Дверь открылась как-то вдруг и вроде сама по себе, я даже не сразу догадалась посмотреть вниз: в темноте коридора стоял маленький черненький мальчишка, похожий на какого-то жучка. И я сразу успокоилась и даже успела спросить: "А Валя дома?". Именно успела, потому что мальчишка тут же повернулся, не закрыв дверь и, дробно стуча голыми пятками, понесся куда-то вглубь квартиры. Побежал звать? Или показывает, куда идти… Я несколько секунд постояла в нерешительности и поняла - второе. Осторожно, как по минному полю, я пошла по горячим следам и встала на пороге небольшой комнаты. На кровати сидела Галоша, или это не она? Нет, все-таки Галоша. Просто половина её лица была черной…
Я забыла все заранее заготовленные слова и медленно пошла вперед. Галоша смотрела на меня молча, она не сделала ни одного движения, и только черный единственный глаз прожигал меня невидимым лучом. Второго глаза не было, нет, он был, наверное, но заплывшее веко выглядело так страшно и безнадежно…
- Люша, - я и сама не знала, откуда вдруг выплыло это имя, никто и никого так при мне не называл, - Люшенька…
И вдруг из зрячего Галошиного глаза выкатилась слеза. Одна единственная. Она проложила на щеке мокрую дорожку и скользнула в уголок рта. И Галоша её слизнула. А я, я заревела изо всех сил: и страшное Галошино лицо, и мама ко мне не приехала, и Полковник меня ненавидит. И минут через пять я поняла, что сижу на кровати рядом с Галошей, нет, Люшей, и она же меня и успокаивает.
Я поспешно сняла очки, но все равно Люшино лицо было страшным.
- Кто тебя так? - я уже знала ответ, но другой вопрос не придумывался.
- Мамкин ухажер…
Я испуганно посмотрела на дверь - а вдруг этот урод где-то рядом, и Люша именно так и поняла мой взгляд, потому что тут же объяснила:
- Да она его выгнала, и морду ему тоже хорошо разукрасила.
Люша говорила это совершенно обыденным тоном, но я теперь отлично всё понимала. Выгнала, разукрасила… В который раз? И сколько еще таких… разов будет впереди.
- Люша, - я погладила подругу по плечу, - а давай ты у меня будешь жить, всегда. Я уговорю Полковника, вот посмотришь.
Я действительно верила, что уговорю, ну а не уговорю, значит, всё равно будет по-моему, без высочайшего согласия. Но Люша устало и совершенно по взрослому посмотрела на меня единственным зрячим глазом и вздохнула:
- Нет, Семён, тут сейчас сестра с пацаненком живет, ты его видела. Я с ними пока буду, а то без меня пропадут.

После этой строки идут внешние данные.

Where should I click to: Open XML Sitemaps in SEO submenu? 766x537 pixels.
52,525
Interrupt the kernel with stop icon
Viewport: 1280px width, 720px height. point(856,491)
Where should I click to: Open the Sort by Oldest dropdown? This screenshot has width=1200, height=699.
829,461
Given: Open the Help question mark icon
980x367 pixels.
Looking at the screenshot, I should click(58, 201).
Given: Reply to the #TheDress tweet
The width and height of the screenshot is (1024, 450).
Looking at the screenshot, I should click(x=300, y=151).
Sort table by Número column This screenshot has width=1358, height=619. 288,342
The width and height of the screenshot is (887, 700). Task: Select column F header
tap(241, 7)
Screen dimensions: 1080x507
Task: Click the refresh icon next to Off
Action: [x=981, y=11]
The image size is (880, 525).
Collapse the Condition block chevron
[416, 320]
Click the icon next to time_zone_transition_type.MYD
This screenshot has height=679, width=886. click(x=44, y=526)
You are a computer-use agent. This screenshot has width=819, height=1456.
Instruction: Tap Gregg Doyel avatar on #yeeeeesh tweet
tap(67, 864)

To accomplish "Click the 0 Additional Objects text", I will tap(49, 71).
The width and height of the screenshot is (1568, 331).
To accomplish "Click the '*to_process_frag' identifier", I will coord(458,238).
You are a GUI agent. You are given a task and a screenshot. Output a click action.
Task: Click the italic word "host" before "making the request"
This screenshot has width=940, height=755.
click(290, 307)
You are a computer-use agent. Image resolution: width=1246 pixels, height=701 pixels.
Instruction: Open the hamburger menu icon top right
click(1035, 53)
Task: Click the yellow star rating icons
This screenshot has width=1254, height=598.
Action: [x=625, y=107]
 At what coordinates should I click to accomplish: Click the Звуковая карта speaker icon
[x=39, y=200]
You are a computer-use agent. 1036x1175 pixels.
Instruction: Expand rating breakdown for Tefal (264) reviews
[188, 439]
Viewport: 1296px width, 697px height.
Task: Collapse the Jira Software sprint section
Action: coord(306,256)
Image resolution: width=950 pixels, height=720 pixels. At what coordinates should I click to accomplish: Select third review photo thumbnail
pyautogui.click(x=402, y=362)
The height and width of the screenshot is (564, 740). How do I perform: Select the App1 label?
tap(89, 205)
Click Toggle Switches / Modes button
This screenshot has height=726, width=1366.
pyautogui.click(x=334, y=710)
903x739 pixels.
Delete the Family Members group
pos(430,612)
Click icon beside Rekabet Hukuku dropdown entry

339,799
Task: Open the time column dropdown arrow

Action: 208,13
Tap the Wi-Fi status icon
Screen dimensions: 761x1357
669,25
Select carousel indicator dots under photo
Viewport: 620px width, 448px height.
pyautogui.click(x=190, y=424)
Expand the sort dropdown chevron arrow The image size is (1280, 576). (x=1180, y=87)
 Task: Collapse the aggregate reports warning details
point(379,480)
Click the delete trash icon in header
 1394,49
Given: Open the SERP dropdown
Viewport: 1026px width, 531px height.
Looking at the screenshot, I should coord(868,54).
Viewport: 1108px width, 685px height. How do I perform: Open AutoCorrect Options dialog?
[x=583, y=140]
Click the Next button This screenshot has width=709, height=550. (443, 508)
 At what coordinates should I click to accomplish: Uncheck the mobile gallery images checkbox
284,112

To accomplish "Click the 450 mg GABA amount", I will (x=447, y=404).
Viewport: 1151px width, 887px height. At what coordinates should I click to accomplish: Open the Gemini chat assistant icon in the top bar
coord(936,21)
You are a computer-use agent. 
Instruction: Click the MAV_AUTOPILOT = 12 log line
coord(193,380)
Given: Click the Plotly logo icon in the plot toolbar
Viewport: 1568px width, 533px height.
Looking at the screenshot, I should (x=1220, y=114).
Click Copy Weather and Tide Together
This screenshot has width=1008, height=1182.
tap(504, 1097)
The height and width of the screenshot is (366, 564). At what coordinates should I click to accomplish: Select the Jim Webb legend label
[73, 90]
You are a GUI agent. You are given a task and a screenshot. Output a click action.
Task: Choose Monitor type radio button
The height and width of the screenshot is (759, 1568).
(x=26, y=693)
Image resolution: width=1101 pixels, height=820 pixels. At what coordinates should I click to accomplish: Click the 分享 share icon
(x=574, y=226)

Да, я тоже теперь точно знала - пропадут, без Люшки им никак нельзя. Я вон и то начала вроде бы пропадать. Только теперь я увидела убогую комнату: широкая железная кровать, подушки непонятного цвета, какой-то хлам в углу… Да что там говорить, даже комната Полковника была по сравнению с этой образцом чистоты и уюта.
- Хорошо, что зашла. Ты соври там что-нибудь, ладно? Справки-то все равно не будет, - и Люша вздохнула.
Надо же, справки… У неё, может быть, глаза не будет, а она о справке вздыхает.
- Люша, - уже в дверях остановилась я, - ты давай, скорее… ну это, выздоравливай. Придешь ко мне, я кое-что покажу, тебе понравится.
Подруга осторожно улыбнулась, прижав к черной щеке ладонь.
- Ладно, и Георгу там привет передавай. Мы теперь с ним прямо одно лицо, у обоих фонари под глазом.
И мы засмеялись. Надо же.
Я шла в школу уже совсем в другом настроении, вон как Люша мне улыбнулась. И как с именем удачно придумалось: Валя, Валюша, Люша, и от Галоши кое-что осталось, красивой и блестящей. Только нужно было еще что-нибудь сочинить для классной.
- Ням-ням, где моя котлетка? Хочу котлетку! - взвыл Гусь, увидев меня в одиночестве. Я на всякий случай сняла очки - а ну как врежет и разобьет, и сказала прямо в кривую физиономию:
- Пошел вон, урод.
- Чего-чего, кто-то что-то вякнул, или мне показалось?
Теперь я отчетливо видела его серую прыщавую рожу и совиные глазки, даром что без очков. В животе шевельнулся ледяной клубок, но я упрямо повторила:
- Пошел вон! - и отпихнула его из всех сил. Я и не думала, что могу с такой силой кого-то толкнуть.
- Ты чё, совсем охренела! - взвыл Гусь, потирая грудь, и пнул мой ранец, но и только.
Поле боя осталось за мной. Ну вот, оказалось, что у меня сильная правая, и левая тоже… Может быть, стоит все-таки отыскать скакалку?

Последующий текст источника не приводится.